→ EXPLORE THE MATERIAL
- a) Repeat word for word the part of the rugby passage starting at "It had been" and ending at "two years ago.".
- b) According to the rugby passage, which club did Jonathan Sexton move to over two years ago?
- c) Pick up the rugby passage after its final sentence and continue writing it.

→ EXTRACT TO READ
It is a mantra, a needs-must approach that what has gone before is re-combed, reviewed and returned to the video library so that what happened yesterday won't happen tomorrow.

Surely Joe Schmidt had to bite down hard, very hard, on his lip so as not to scream out loud about the lack of protection for his players at a time in the game where officials can call on the all-seeing eye of the camera.

Cheap Shots

What did Ireland get for taking the cheap shots, staying disciplined, refusing to get embroiled in the underhanded, pre-meditated French attitude to this churned-up-turf war?

It had been there right in the meat of the build-up to Ireland's matches against France since Jonathan Sexton's move to Racing Metro over two years ago.

The Ireland out-half was right on Thursday when he said it was "personal." It was personal for Sexton. It was personal for France too.

Sticks and stones may break bones, but late and high hits win matches when not policed with any discernible authority.

→ DATASET EXTRACT
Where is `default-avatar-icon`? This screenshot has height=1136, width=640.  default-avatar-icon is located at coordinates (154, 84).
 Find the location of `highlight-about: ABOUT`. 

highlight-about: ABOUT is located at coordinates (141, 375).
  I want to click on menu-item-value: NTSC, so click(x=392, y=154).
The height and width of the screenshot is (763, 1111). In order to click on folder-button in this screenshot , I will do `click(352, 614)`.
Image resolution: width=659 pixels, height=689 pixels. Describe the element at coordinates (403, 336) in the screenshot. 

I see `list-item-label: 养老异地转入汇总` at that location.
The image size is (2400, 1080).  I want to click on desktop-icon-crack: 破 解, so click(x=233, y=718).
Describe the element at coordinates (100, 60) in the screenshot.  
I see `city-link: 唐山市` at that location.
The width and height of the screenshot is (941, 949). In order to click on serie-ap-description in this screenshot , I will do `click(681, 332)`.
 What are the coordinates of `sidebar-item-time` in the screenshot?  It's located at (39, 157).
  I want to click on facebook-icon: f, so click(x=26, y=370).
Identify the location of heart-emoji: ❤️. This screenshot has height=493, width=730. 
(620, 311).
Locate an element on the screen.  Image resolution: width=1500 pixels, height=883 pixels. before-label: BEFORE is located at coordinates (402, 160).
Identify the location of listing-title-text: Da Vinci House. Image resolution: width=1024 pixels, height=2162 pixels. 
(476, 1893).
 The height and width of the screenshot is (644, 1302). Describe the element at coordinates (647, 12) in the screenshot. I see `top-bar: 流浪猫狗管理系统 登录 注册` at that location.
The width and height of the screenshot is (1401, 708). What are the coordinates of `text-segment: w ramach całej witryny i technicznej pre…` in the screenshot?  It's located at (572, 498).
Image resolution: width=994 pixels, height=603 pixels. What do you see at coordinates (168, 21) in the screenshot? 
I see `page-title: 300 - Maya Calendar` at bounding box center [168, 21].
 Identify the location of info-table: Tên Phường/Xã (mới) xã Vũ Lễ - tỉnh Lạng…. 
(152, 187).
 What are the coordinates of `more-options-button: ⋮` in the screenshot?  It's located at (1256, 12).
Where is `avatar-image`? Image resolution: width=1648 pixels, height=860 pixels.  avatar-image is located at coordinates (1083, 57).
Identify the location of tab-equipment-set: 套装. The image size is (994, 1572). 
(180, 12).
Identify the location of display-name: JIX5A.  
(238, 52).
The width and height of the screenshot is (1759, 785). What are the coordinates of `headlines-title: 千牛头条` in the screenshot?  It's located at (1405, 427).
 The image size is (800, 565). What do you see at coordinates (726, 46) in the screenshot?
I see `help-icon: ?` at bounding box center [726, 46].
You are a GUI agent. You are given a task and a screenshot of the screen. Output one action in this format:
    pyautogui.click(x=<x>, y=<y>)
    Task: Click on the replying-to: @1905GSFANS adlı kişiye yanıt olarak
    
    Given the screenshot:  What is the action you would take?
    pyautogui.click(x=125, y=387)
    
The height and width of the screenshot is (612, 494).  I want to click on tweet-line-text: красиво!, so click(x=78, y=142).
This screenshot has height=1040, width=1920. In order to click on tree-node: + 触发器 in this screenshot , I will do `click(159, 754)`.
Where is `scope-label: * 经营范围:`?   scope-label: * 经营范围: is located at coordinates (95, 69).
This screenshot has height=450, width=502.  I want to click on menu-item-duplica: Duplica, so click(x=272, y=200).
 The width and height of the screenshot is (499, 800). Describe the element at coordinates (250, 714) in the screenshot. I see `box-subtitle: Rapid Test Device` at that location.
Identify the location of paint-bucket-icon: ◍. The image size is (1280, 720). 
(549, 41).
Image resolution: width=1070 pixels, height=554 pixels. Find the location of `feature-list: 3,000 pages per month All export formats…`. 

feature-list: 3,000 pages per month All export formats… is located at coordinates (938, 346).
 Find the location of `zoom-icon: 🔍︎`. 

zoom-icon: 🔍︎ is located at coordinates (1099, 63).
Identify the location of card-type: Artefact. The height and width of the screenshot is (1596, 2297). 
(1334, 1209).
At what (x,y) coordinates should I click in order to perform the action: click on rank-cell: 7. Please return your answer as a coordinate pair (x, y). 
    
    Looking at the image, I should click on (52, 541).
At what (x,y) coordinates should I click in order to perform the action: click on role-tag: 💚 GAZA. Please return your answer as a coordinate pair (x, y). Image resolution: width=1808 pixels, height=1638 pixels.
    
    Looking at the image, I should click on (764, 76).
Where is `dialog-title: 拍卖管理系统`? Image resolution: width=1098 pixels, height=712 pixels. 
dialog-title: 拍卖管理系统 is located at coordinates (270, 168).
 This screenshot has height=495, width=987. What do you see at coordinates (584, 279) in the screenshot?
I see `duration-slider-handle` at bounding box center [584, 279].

→ TASK ANSWERS
- a)
It had been there right in the meat of the build-up to Ireland's matches against France since Jonathan Sexton's move to Racing Metro over two years ago.

- b) Racing Metro

- c)
It is inconceivable that referee Jaco Peyper - he was worse than the weather - would not have noted the French targeting of Sexton in the media and on the pitch in recent times.

The shoulder from Yoann Maestri into Sexton in the 13th minute was a yellow card, at least. It happened right under the nose of the referee.

Peyper never even called for the Match Official George Ayoub to investigate, despite Sexton requiring attention and looking the worse for wear.

The dangerous head-high hunting of Dave Kearney by France captain Guilhem Guirado in the 28th minute was also a certain yellow.

Once again, the outside eye of the camera was not used, as Kearney was withdrawn with an AC shoulder injury and the welfare of the player once again deemed to be an after-thought.

If both incidents had been examined, both French men would have been given ten minutes to rethink their approach.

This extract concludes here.